Taylor Alatorre: Juice WRLD is pretty good at writing chorus melodies. He’s even better at writing parodies of Juice WRLD lyrics. He gets by on his willingness to take advantage of the fact that nobody knows what level of irony anyone is on anymore. So he says he’s going to kill this girl if she leaves him, which is bad, but it’s so over-the-top that he can’t possibly be serious, so it’s fine, but he’s still putting the idea out there, which is bad, but he admits he shouldn’t be saying it out loud, so it’s self-aware. After going through this cycle of contortions, you’re left with the realization that, however benign or toxic, it’s just not that interesting. I briefly held out hope that one of the lyrics was “pussy-hatted vagina,” which would’ve at least shown a sort of reactionary political awareness, but no, it’s just gender-based reaction. Future sounds so comparatively mature that one has to wonder why he signed on to this project in the first place; is it trend-hopping to hop on a trend that you had a large part in creating?
[4]

Anthony Easton: Oh, it’s transphobic as hell, and the line about killing her is a third rail of toxic masculinity, and the lake line is cribbed from Cardi B’s much better “Bodak Yellow,” but I’m oddly charmed by the idea of a pussy like Spode, and Future sells the whole mess. 
[3]

Andy Hutchins: I do not think Juice WRLD should be allowed to have any communication with women. But it is good to see that Future still knows his planets despite his favorite one not technically being one!
[2]

Thomas Inskeep: “If she leaves I’mma kill her,” Juice WRLD says, and unfortunately, I believe the asshole. Future, what are you thinking?
[0]

Jacob Sujin Kuppermann: The only vaguely commendable thing about “Fine China” is Wheezy’s production, which does its jaunty best to prevent you from paying attention to what the rappers it carries are actually saying. On that front, Juice WRLD continues his pursuit of the perfect balance between reprehensible and boring while Future seems resigned to the latter.
[0]

Joshua Minsoo Kim: It’s easy to get a sense of rap’s quick cycling of all-stars when you work in a high school. Three years ago, some of my students were excited about Young Thug.

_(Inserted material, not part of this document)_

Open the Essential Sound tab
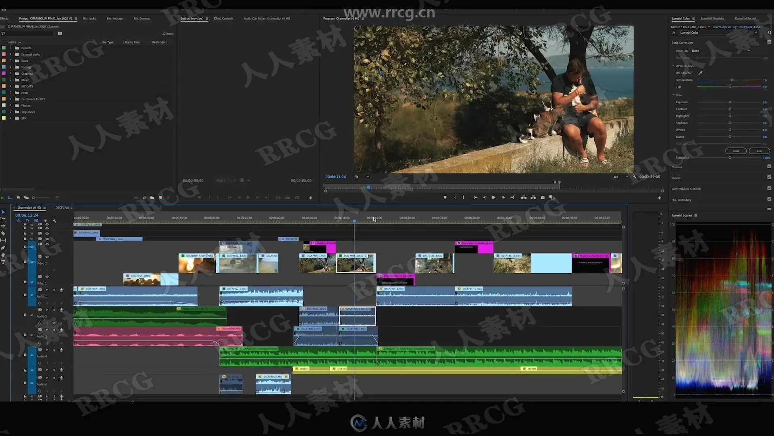Image resolution: width=774 pixels, height=436 pixels. pyautogui.click(x=745, y=19)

The freshmen this year? They don’t know who he is, but they all love Lil Baby. Last year, one student called Kevin Gates a “respectable old head.” This year, the new kids only really know him as the dude who collaborated with NBA YoungBoy. If there’s a single rapper right now who all my students are into — from freshmen to seniors — it’s Juice WRLD. He makes miserablist rap that’s quasi-similar to Future’s previous music, but he doesn’t really rap; dude just makes 2000s emo with a rap veneer, the latter informing his music as the drug-fueled histrionics it is. Kids are here for the Juice, so the end result is a sing-songy tune that finds Future’s Auto-Tune warbles supporting the simplistic hook-as-everything modus operandi that defines virtually all of Juice’s music. It’s fine; his best music is always his most harrowing, his most depressing. But that sort of begs the question: why are critics less eager to champion Juice WRLD than Lil Peep or Lil Uzi Vert? Does something have to be objectively more sad in order to justify any questionable lyrics? Why is sadness always measured in the most obvious ways? Whatever the case, Juice WRLD will likely be forgotten in a few years time, a random blip in a line of artists who provided youth with a sense of angst-ridden release. “Fine China” won’t be remembered as one of his best songs because it’s decidedly not sad. Juice WRLD won’t end up on any critics’ lists because he’s not sad enough. That’s a good thing, right?